Excerpted text:
|---|
# Population project
## Steven Turner

#### Imports and Definitions

In [1]:
%matplotlib inline 
import numpy as np
import matplotlib.pyplot as plt
from scipy.optimize import curve_fit

def exp(t, A, r):
    return A*np.exp(t*r)

def log(t, L, A, r):
    return L/(1+A*np.exp(-r*t))

def gom(t, L, b,r):
    return L*np.exp(-b*np.exp(-r*t))

def R2value(ydata, yapp):
    ymean = np.mean(ydata)
    R2 = 1.0 - (np.sum((yapp - ydata)**2))/(np.sum((ydata - ymean)**2))
    return R2

# Munich, Germany

#### Data

In [2]:
CensusFile = open('MunichPop.csv', 'r') #Don't you dare overwrite this file!
M = 50 #50 data points.
a = 0
b = 0
Gyears = np.zeros([M], dtype=int)
Gpop = np.zeros([M], dtype=int)
for line in CensusFile:
    if a == 0 or a==1:
        a=a+1
    else:
        values = line.split(',')
        Gyears[b] = int(values[0])
        Gpop[b] = int(values[1])
        b = b+1
        a = a+1
CensusFile.close()
GTime = Gyears - 1830 # base at 0
GPop_mil = Gpop/1.e6

#Floating point types, used by curve_fit
GTim_Float = GTime.astype(np.float64)
GPop_Float = Gpop.astype(np.float64)/1e6

#### Model

In [3]:
L = 1.5

### Exponetial model
EM_yval = np.log(GPop_mil)
[EM_r, EM_lnA] = np.polyfit(GTime,EM_yval, 1) #first value is r
EM_param, EM_cov = curve_fit(exp, GTim_Float, GPop_Float, p0=(np.exp(EM_lnA), EM_r)) #Nonlinear fit the first thing 
EM_model = exp(GTime, EM_param[0], EM_param[1])


### Logistic Model
LM_yval = np.log(L/GPop_mil - 1.0)
[LM_mr,LM_lnA] = np.polyfit(GTime, LM_yval,1)
LM_param, LM_cov = curve_fit(log, GTim_Float, GPop_Float, p0 = (L, np.exp(LM_lnA), -LM_mr)) #Nonlinear fit
LM_model = log(GTime, LM_param[0], LM_param[1], LM_param[2])

### Gompertz Model
GM_yval = np.log(np.log(L/GPop_mil))
[GM_slope, GM_intercept] = np.polyfit(GTime, GM_yval,1) #Linear least squares fit slope is -r and int is ln(b)
GM_param, GM_cov = curve_fit(gom, GTim_Float, GPop_Float, p0 = (L, np.exp(GM_intercept), -GM_slope)) #Nonlinear fit
GM_model = gom(GTime, GM_param[0], GM_param[1], GM_param[2])

#### Last one out Method

In [4]:
L = 1.5

### Exponetial model
EMP_yval = np.log(GPop_mil[0:M-1])
|---|
Task A: Using the population notebook, decide whether each statement agrees with it: (i) the Munich data is read as 50 points; (ii) time is counted from the year 1900; (iii) the Gompertz model gets a nonlinear fit with curve_fit. Give yes or no for each, with the deciding words quoted.
Task B: Extend the population notebook past its final line of code.

[Data entries]
|---|
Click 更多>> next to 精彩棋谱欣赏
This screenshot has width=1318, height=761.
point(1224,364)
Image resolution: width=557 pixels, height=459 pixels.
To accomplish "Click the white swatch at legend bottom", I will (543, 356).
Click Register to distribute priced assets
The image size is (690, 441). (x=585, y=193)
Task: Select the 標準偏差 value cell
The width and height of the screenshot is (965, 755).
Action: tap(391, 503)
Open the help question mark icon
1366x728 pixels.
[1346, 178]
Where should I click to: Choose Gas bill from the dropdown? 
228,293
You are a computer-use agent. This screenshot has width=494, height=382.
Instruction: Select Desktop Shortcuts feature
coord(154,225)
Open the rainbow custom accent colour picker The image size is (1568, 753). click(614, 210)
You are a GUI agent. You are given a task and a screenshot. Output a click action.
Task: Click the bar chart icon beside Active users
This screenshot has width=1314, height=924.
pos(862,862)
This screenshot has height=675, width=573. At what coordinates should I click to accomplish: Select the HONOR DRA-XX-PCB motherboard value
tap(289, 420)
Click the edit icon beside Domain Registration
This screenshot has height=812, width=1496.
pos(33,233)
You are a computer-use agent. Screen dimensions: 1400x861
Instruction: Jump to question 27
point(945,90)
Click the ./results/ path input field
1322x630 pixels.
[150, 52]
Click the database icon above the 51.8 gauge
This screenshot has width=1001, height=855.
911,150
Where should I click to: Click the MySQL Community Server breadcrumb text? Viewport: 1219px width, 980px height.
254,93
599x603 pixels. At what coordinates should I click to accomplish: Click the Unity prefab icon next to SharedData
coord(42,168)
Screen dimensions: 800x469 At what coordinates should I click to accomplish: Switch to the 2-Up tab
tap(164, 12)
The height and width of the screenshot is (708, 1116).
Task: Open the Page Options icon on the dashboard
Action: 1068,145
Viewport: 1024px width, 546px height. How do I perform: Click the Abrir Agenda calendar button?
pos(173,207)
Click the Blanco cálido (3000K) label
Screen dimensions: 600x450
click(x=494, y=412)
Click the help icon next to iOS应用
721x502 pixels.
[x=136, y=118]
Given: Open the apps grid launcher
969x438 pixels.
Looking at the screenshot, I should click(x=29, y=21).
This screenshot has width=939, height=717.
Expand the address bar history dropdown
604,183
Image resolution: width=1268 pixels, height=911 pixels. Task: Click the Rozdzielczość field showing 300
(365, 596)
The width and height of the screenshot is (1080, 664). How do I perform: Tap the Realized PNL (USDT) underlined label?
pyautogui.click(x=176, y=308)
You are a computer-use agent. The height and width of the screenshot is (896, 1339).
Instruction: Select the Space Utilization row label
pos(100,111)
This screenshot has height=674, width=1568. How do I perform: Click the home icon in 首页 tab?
|---|
Task output A:
(i) Yes: "M = 50 #50 data points."
(ii) No: "GTime = Gyears - 1830 # base at 0"
(iii) Yes: "GM_param, GM_cov = curve_fit(gom, GTim_Float, GPop_Float, p0 = (L, np.exp(GM_intercept), -GM_slope)) #Nonlinear fit"

Task output B:
[EMP_r, EMP_lnA] = np.polyfit(GTime[0:M-1], EMP_yval, 1) #first value is r
EMP_param, EMP_cov = curve_fit(exp, GTim_Float[0:M-1], GPop_Float[0:M-1], p0=(np.exp(EMP_lnA), EMP_r)) #Nonlinear fit the first thing 
EMP_model = exp(GTime, EMP_param[0], EMP_param[1])

### Logistic Model
LMP_yval = np.log(L/GPop_mil[0:M-1] - 1.0)
[LMP_mr,LMP_lnA] = np.polyfit(GTime[0:M-1], LMP_yval,1)
LMP_param, LMP_cov = curve_fit(log, GTim_Float[0:M-1], GPop_Float[0:M-1], p0 = (L, np.exp(LMP_lnA), -LMP_mr)) #Nonlinear fit
LMP_model = log(GTime, LMP_param[0], LMP_param[1], LMP_param[2])

### Gompertz Model
GMP_yval = np.log(np.log(L/GPop_mil[0:M-1]))
[GMP_slope, GMP_intercept] = np.polyfit(GTime[0:M-1], GMP_yval ,1) #Linear least squares fit slope is -r and int is ln(b)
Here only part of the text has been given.